味わいは優雅な花香に満ちます。クリーミーなマグノリアの香りが支配的で、軽やかな花香よりも豊かで実体感を備えます。テクスチャーは特に滑らかで厚みがあり、ほぼクリーミーで、マグノリアの個性と呼応します。バニラやホワイトチョコレートを思わせる下支えの甘みが奥行きを加えます。渋みはなく、ただ波のように押し寄せる花のクリームが続きます。後半の煎では白桃や梨の繊細な果実香が現れます。香りは飲み下したあとも口中と鼻腔に長く残ります。空のカップは数時間にわたりマグノリアの香りを留めます。
抽出の目安:250mlのカップにティースプーン1(4g)、湯温90°C(195°F)で60秒。穏やかな扱いがクリーミーな花香を保ちます。工夫式では100mlに6〜7g、初回10〜20秒。短時間抽出で花の強さが過剰になるのを防ぎます。7〜8煎まで芳しく楽しめます。淡い黄金色の茶湯を愛でるには白磁やガラスを。
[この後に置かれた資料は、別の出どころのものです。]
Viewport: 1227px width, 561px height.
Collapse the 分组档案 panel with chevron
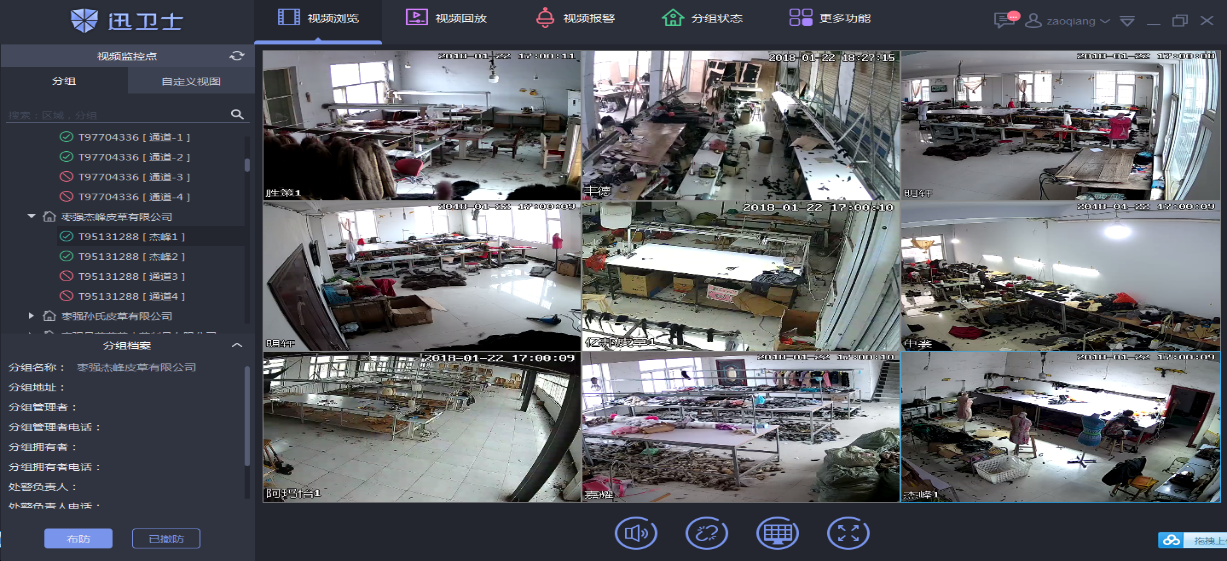tap(237, 346)
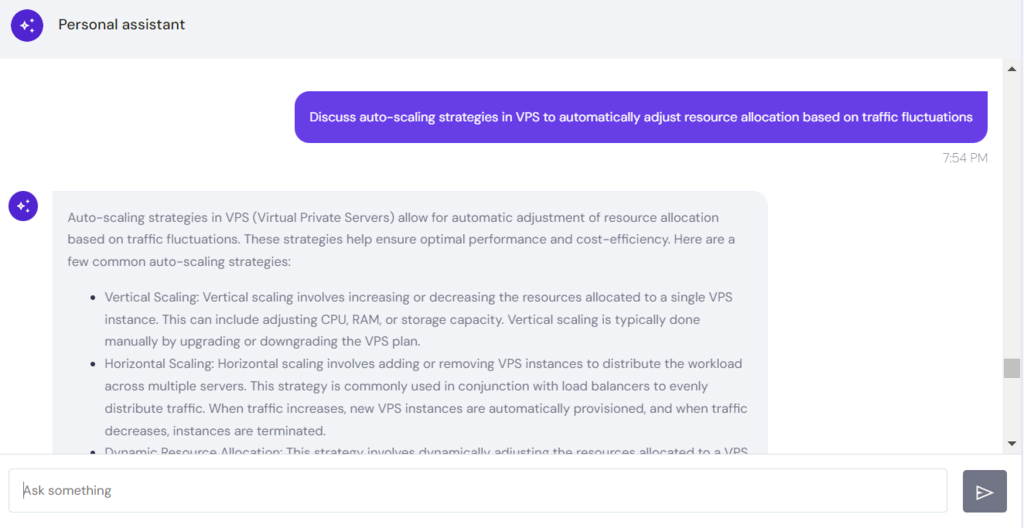The width and height of the screenshot is (1024, 528).
Task: Click the 7:54 PM timestamp
Action: (965, 158)
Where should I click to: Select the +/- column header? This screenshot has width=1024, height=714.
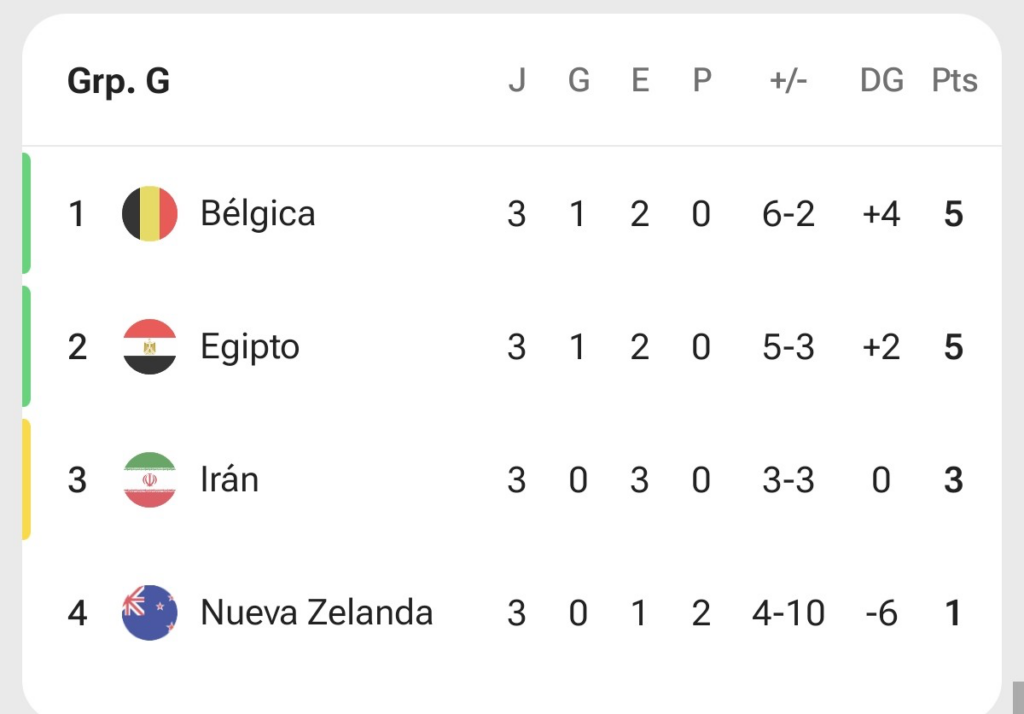pyautogui.click(x=788, y=80)
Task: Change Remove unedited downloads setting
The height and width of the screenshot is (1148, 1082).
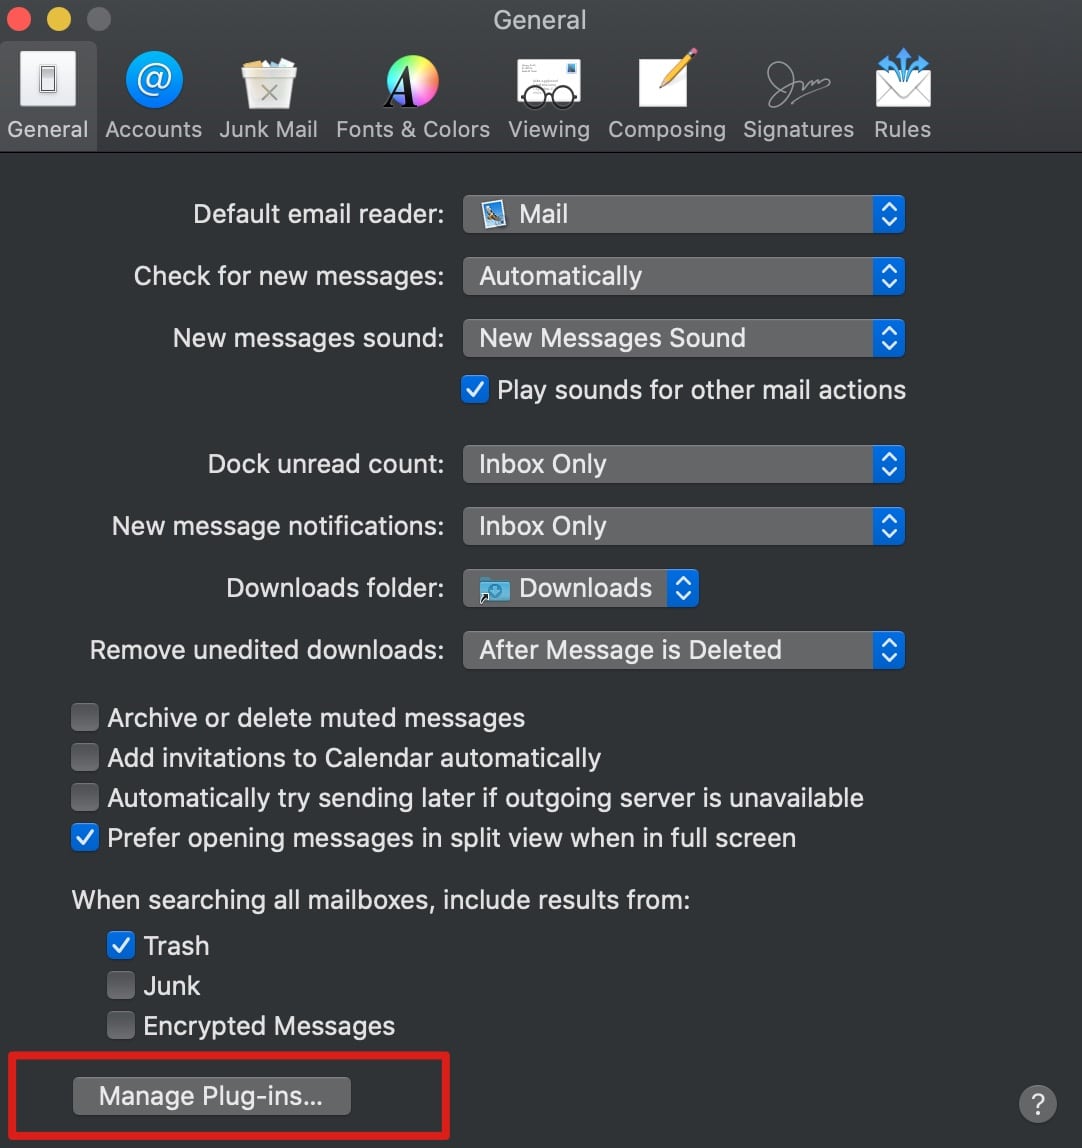Action: click(x=888, y=650)
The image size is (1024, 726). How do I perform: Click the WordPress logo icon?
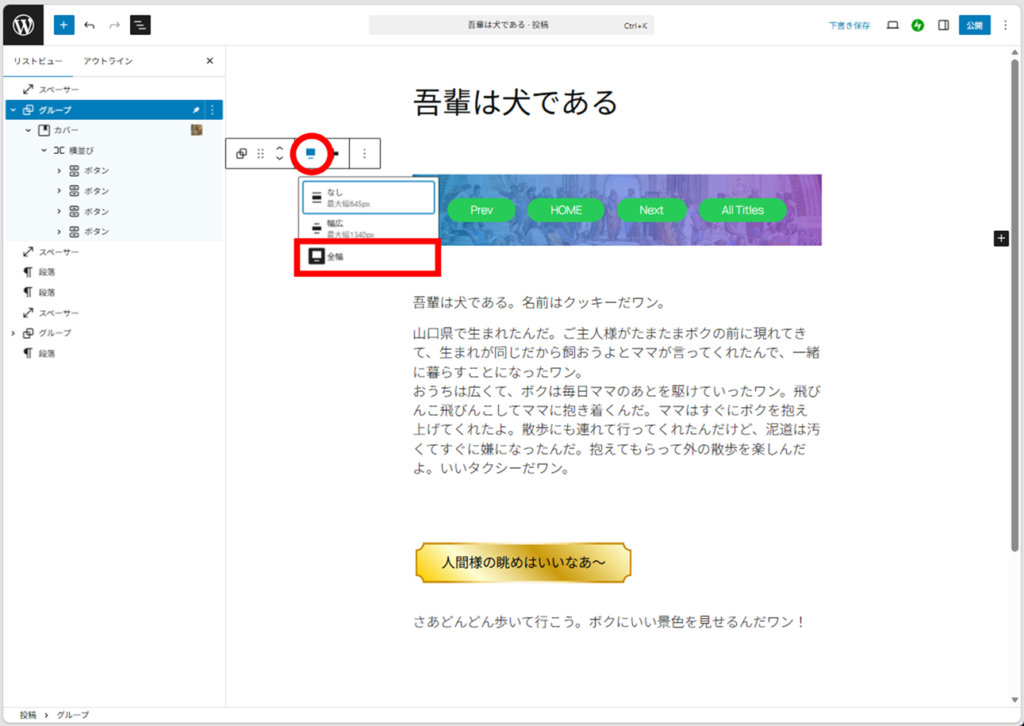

優雅な午後の茶席や恋愛の場面に最適。クリーミーなマグノリアの個性は、他の花香を軽すぎると感じる人にも訴えます。ホワイトチョコレート、バニラのデザート、マカロン、軽いクリーム菓子と見事に調和します。穏やかな白身魚や鶏肉料理とも素晴らしく合います。洗練されたプロファイルゆえ、上質な単叢への入門に理想的。これは葉に閉じ込められた春の優雅さです。
カフェイン量の目安
250mlあたり、記載どおりに淹れた場合。
風味
- マグノリア
- クリーミー
- 甘み
- 香水のような香り
健康効果
- 抗酸化物質
- リラックス効果
- 肌の健康
- アロマセラピー
相性の良い食べ物
- ホワイトチョコレート
- バニラデザート
- マカロン
- 静かなひととき
こちらもおすすめ
よくある質問
玉蘭香は何煎まで楽しめますか?
玉蘭香は12煎まで美味しく淹れられます。まず5秒から始め、煎を重ねるごとに少しずつ時間を足してください。
玉蘭香のカフェイン量は?
250mlあたり39mg — カフェイン中程度です。
玉蘭香に適した湯温は?
90°C/195°F。湯温が高すぎると渋みが出て、低すぎると味が出ません。